TEXT EXCERPT:
The highest average accuracy score for any prompt was 88.3%, meaning it misidentified more than one in 10 product images, while the highest average precision score was 92.2%. Had we used the best prompt on, say, 20,000 images, 2,340 of the descriptions would have been inaccurate, and 15,600 keywords would be imprecise or even misleading.

Thus, our study (coming soon in a peer-reviewed journal) highlights that LLMs need oversight and training before they modify assets at scale. Who better to do that than a DAM admin?

Related Article: Examining 19 Enterprise Digital Asset Management Solutions

The Tag Evolution

Our study testing GPT-4’s DAM administration skills suggests that with training, GPT-4 and its ilk could become proficient at keyword tagging, product descriptions, alt-text and more. The challenge is that AI content creation is disrupting existing metadata schema — and AI in DAM itself cannot rewrite that schema for a business environment in which cultural and legal expectations for AI change quickly. That still requires a true DAM admin.

To illustrate, the Wall Street Journal recently reported that models are selling their likeness to platforms like Fashion AI to reduce the stress and instability of their in-person work. Models retain control over which brands can use their likeness and at what price. AI can then render the model in different clothes, poses and places. With the same tech, brands could capture AI versions of their online influencers, employees and happy customers to create content faster and at lower cost.

However, DAMs aren’t yet set up to manage these hybrid AI models. How many images are you allowed to create with their likeness, and what counts against that limit? For example, reusing an image with tiny modifications to the background, rather than changes to the models themselves, may or may not count. Or for how many seconds can the model appear in a video before a brand incurs additional fees, and how is that tracked and enforced? Could someone’s likeness be altered to the point where it is no longer “them”? Could brands add AI voiceover to an AI model’s video, even if it’s not that model’s own voice?

INFORMATION SHOWN:
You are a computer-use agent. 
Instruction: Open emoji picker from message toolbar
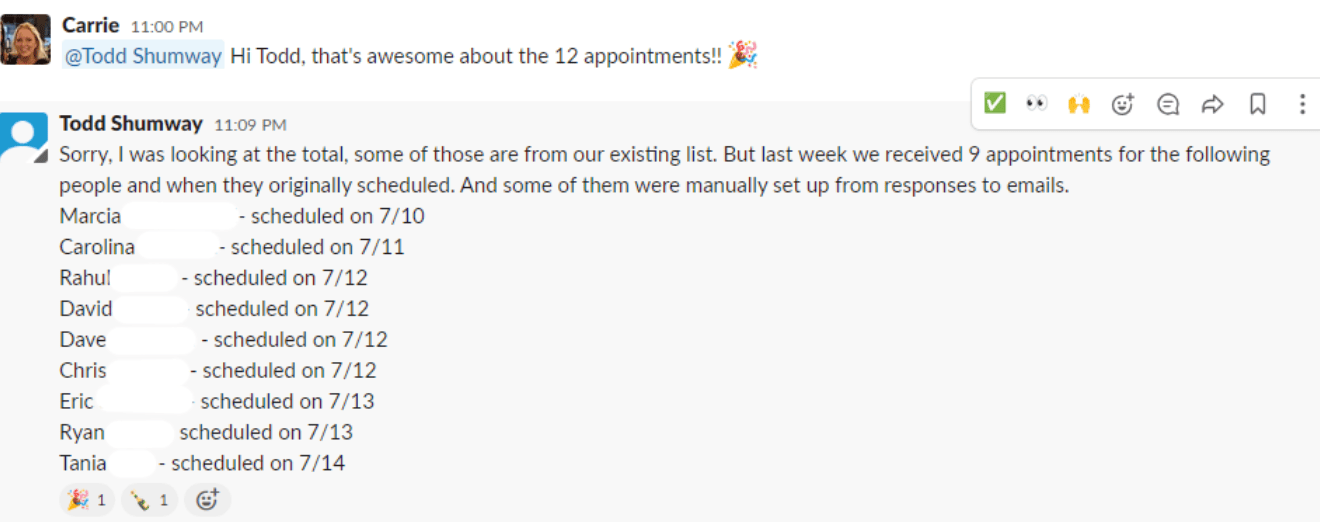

TASKS TO CARRY OUT:
1: In the text on AI in digital asset management, rewrite the passage that begins at the words "Related Article: Examining 19" and stops after "true DAM admin.", replacing "schema" with "taxonomy".
2: According to the text on AI in digital asset management, what was the highest average precision score for any prompt?

ANSWERS BY ITEM NUMBER:
1:
Related Article: Examining 19 Enterprise Digital Asset Management Solutions

The Tag Evolution

Our study testing GPT-4’s DAM administration skills suggests that with training, GPT-4 and its ilk could become proficient at keyword tagging, product descriptions, alt-text and more. The challenge is that AI content creation is disrupting existing metadata taxonomy — and AI in DAM itself cannot rewrite that taxonomy for a business environment in which cultural and legal expectations for AI change quickly. That still requires a true DAM admin.

2: 92.2%